EXERCISE INSTRUCTIONS >>
Search the records below for the word "will". Copy each line where it occurs.

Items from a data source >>
********

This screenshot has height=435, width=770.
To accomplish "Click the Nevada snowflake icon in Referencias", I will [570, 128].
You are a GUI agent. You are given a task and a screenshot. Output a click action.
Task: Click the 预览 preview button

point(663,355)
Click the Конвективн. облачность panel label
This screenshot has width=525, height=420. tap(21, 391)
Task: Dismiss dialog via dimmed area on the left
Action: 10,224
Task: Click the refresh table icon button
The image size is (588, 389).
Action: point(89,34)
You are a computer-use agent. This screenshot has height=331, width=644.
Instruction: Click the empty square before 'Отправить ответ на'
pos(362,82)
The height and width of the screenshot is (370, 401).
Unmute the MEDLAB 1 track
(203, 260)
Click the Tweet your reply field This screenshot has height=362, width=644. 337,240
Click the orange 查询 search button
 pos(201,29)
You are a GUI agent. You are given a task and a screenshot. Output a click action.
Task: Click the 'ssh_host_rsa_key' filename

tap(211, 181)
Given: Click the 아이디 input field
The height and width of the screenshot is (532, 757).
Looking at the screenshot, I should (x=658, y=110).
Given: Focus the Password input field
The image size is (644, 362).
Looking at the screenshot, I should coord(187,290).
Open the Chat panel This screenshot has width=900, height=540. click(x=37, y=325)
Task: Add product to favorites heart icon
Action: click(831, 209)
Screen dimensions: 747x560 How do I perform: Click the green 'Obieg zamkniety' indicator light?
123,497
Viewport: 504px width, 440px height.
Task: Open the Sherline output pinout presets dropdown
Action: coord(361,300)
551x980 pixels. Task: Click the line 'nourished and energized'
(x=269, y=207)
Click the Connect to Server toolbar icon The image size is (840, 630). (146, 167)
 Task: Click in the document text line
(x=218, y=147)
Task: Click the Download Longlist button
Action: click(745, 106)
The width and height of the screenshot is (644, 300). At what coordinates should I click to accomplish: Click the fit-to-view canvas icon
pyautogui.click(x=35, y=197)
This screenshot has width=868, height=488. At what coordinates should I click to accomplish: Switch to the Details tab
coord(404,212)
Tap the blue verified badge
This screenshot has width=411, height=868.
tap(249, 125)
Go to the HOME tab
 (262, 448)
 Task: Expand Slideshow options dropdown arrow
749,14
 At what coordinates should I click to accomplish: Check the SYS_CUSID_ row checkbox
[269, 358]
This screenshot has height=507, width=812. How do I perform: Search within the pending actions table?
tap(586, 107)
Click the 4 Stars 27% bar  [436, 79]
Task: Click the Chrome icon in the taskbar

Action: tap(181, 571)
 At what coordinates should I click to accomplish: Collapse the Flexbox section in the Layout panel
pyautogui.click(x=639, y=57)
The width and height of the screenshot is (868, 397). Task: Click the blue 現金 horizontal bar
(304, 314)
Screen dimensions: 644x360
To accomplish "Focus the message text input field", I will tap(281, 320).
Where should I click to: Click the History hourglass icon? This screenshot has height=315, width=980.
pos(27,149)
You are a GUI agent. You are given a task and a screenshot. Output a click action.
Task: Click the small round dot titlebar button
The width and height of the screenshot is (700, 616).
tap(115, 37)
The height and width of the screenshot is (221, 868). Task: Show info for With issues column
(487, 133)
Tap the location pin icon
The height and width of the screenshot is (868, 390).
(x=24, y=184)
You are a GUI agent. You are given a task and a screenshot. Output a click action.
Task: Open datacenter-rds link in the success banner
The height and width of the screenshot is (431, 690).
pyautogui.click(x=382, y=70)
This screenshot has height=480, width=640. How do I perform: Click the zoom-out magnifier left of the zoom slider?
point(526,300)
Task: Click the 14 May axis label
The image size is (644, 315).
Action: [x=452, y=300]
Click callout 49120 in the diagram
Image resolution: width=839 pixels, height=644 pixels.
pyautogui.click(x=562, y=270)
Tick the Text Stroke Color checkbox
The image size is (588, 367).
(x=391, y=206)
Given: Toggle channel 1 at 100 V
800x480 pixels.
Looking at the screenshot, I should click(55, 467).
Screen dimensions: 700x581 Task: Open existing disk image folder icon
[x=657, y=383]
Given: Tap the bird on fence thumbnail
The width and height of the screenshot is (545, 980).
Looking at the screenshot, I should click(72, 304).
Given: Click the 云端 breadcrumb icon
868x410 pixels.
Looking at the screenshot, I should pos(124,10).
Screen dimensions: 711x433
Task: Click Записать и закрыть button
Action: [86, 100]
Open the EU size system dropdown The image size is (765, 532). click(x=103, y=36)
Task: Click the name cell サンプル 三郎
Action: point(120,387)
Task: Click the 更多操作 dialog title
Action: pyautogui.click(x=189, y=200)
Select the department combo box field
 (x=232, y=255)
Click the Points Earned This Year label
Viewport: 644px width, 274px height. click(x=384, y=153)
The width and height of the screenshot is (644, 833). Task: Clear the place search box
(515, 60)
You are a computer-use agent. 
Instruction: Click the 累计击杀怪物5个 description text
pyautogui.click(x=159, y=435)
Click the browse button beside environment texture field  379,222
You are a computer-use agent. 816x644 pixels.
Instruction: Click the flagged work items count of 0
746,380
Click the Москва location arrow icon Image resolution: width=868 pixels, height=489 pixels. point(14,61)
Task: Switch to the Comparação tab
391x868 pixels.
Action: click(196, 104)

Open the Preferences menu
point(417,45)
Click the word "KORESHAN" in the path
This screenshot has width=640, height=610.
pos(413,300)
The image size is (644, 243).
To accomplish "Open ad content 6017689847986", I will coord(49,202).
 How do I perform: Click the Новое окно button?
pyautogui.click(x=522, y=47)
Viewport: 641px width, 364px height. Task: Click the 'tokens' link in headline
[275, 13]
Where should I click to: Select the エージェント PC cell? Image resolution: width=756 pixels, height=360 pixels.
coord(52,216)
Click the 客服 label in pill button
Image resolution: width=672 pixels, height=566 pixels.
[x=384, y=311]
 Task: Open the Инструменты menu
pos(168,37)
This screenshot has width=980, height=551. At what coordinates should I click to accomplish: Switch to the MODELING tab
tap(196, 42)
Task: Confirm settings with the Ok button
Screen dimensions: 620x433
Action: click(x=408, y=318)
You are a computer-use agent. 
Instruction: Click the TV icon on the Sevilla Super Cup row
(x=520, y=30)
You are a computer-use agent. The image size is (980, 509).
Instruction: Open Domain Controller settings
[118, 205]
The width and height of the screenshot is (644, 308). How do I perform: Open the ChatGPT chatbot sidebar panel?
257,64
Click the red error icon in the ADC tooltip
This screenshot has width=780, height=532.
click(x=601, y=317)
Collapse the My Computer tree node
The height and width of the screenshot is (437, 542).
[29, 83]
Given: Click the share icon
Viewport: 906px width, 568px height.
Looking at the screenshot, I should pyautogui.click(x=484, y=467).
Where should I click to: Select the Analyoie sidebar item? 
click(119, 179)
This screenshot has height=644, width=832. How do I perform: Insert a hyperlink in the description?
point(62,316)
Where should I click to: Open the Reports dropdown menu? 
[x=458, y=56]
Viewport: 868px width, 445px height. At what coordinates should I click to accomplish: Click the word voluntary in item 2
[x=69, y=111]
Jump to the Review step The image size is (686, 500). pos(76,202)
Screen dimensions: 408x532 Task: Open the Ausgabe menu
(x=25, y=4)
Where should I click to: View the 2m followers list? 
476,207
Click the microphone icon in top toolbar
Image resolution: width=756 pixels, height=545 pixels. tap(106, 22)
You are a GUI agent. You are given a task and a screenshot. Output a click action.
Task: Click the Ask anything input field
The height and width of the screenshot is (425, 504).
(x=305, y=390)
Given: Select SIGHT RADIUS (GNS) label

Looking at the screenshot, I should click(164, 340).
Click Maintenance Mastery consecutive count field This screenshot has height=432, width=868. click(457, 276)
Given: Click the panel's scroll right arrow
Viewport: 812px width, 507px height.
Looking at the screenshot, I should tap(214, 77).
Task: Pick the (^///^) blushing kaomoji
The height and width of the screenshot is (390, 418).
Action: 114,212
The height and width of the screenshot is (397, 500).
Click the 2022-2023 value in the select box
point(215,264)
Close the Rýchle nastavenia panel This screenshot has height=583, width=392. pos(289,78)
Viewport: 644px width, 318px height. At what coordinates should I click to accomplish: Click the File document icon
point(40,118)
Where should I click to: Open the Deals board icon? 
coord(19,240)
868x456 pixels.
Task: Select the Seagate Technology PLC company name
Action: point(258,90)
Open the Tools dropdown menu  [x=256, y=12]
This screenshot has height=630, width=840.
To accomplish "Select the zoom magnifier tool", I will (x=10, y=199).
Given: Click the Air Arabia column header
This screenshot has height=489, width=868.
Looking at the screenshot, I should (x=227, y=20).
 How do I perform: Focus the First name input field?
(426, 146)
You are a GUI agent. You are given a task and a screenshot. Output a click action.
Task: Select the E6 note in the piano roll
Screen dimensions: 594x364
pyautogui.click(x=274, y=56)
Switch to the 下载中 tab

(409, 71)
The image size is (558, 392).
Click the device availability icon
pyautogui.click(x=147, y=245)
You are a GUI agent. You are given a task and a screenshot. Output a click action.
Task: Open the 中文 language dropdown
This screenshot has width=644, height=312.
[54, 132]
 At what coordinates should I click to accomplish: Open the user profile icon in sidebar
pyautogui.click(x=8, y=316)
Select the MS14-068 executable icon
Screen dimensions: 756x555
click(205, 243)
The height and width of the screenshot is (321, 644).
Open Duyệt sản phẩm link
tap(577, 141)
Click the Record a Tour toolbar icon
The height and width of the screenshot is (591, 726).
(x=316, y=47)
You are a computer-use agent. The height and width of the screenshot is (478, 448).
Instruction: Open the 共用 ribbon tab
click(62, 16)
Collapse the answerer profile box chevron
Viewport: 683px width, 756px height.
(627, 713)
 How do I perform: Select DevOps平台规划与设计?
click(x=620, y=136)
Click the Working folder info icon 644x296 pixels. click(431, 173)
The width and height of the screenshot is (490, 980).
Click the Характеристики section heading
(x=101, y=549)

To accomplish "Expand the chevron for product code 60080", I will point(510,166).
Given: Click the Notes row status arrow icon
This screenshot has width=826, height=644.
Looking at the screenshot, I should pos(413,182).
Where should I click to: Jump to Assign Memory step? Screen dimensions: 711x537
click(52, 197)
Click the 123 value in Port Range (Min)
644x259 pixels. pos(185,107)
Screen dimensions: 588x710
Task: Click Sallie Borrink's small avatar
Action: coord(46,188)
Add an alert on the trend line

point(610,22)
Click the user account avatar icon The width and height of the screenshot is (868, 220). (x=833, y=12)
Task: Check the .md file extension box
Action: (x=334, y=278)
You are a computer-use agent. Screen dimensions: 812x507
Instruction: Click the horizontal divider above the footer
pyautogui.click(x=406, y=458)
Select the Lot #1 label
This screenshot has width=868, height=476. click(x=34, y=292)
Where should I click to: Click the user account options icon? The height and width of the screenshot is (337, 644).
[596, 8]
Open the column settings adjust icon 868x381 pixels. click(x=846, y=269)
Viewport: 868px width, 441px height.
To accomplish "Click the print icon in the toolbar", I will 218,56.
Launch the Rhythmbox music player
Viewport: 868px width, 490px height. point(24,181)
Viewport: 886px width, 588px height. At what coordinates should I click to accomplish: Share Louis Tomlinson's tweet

********

SOLUTION TO THIS EXERCISE >>
To accomplish "Click the Nevada snowflake icon in Referencias", I will [570, 128].
To accomplish "Focus the message text input field", I will tap(281, 320).
To accomplish "Open ad content 6017689847986", I will coord(49,202).
To accomplish "Select the zoom magnifier tool", I will (x=10, y=199).
To accomplish "Expand the chevron for product code 60080", I will point(510,166).
To accomplish "Click the print icon in the toolbar", I will 218,56.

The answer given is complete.